At the next tech frontier event held by Silicon Valley comes to the UK (SVC2UK), founders and tech leaders gave their predictions of what’s coming next.
The annual series of events in three UK cities mixes transatlantic industry leaders with British entrepreneurs. What is the near future vision these leading lights hope to see? And how will this help the average person in the street rather than harm us?
1. Cheap urban air taxis are coming to a street near you
Dr. Anita Sengupta is one of a handful of female aerospace engineers. She moved from NASA to co-found Airspace Experience Technologies, a company in electric vertical takeoff and landing that aims to start a sustainable movement of affordable urban air mobility. The technology Anita works on could be a game-changer for emergency evacuations.
2. Within ten years, Silicon Valley will be all around us
Gagan Biyani, entrepreneur and co-founder of online learning giant, Udemy said the ecosystem is becoming more global and more people will have the chance to start companies, as entrepreneurs move on from Silicon Valley.
3. Fewer copycats, more purpose and diversity
Martha Lane Fox of LastMinute.com fame and the chair and co-founder of technology thinktank, DotEveryone.org.uk said we probably don’t need more online pizza delivery services or CRM systems. Our approach to innovation needs to shift from going faster and breaking things to going slowly and making things better.
Martha observing her twins being just three years old led her to offer a reflection to attendees. Can we look at ourselves in the mirror and say we spend our time doing something good, working with diverse people who challenge us? Are we using our 2019 tools in the best ways possible?

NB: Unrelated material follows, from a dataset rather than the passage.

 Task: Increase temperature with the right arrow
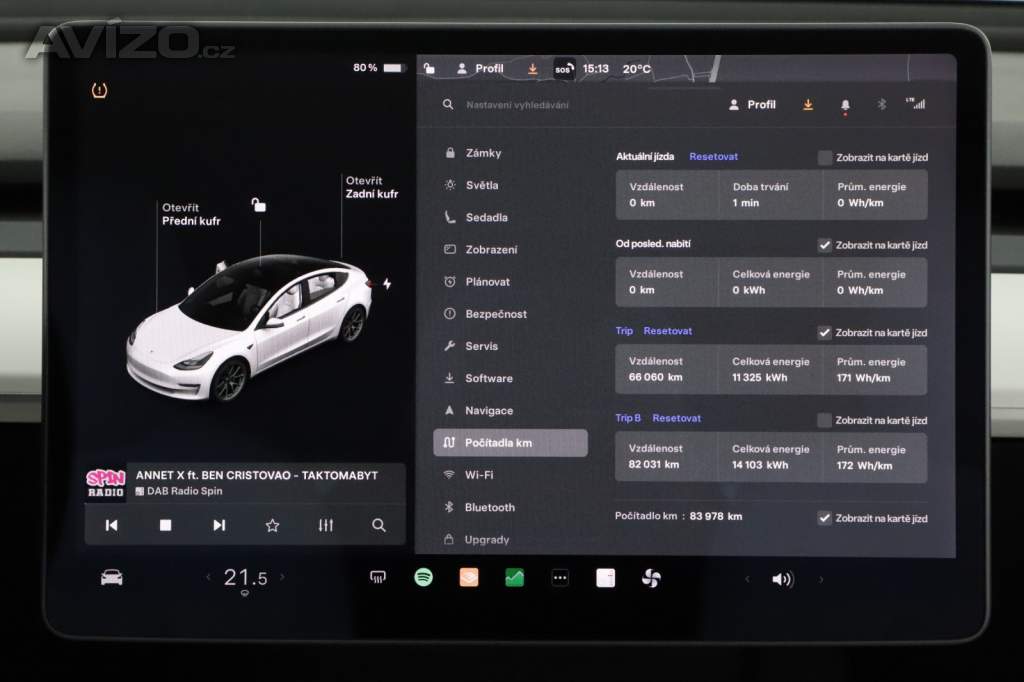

4. What about the good guys?
Raina Kumra of brand movement agency, Juggernaut sees the consequences of technology’s application becoming key, with more of the good guys winning…such as speakers at the event. Anthea Kolitsas is the founder of Project Happy note, a cancer gift subscription service. And Linda Avey, CEO and co-founder of Precise.ly is expanding genetic testing into India - a population that suffers too much from preventable diseases that deserve better information for avoidance - and the developing world.
5. We are what we view
Misan Harriman, founder of What We Seee, an online publisher of diverse, uplifting and inspiring stories said the internet is both a blessing and a curse. Influencer culture will decrease, and new technology such as mirrorless cameras mean that stories will be filmed in almost professional quality – leading to more people telling stories than replicating content.